* **Activity**: Beginning at the line that holds "The width and", copy the material below exactly through its last line.

# # # # #

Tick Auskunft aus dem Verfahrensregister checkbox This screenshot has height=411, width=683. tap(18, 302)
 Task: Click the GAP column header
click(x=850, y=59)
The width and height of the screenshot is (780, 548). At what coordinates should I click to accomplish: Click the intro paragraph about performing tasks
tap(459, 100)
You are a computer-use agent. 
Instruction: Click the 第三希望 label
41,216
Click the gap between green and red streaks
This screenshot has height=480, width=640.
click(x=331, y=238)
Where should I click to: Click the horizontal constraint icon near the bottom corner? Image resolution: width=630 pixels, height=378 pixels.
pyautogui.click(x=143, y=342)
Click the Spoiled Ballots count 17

# # # # #

* **Finished task**:
The width and height of the screenshot is (780, 548). At what coordinates should I click to accomplish: Click the intro paragraph about performing tasks
tap(459, 100)
You are a computer-use agent. 
Instruction: Click the 第三希望 label
41,216
Click the gap between green and red streaks
This screenshot has height=480, width=640.
click(x=331, y=238)
Where should I click to: Click the horizontal constraint icon near the bottom corner? Image resolution: width=630 pixels, height=378 pixels.
pyautogui.click(x=143, y=342)
Click the Spoiled Ballots count 17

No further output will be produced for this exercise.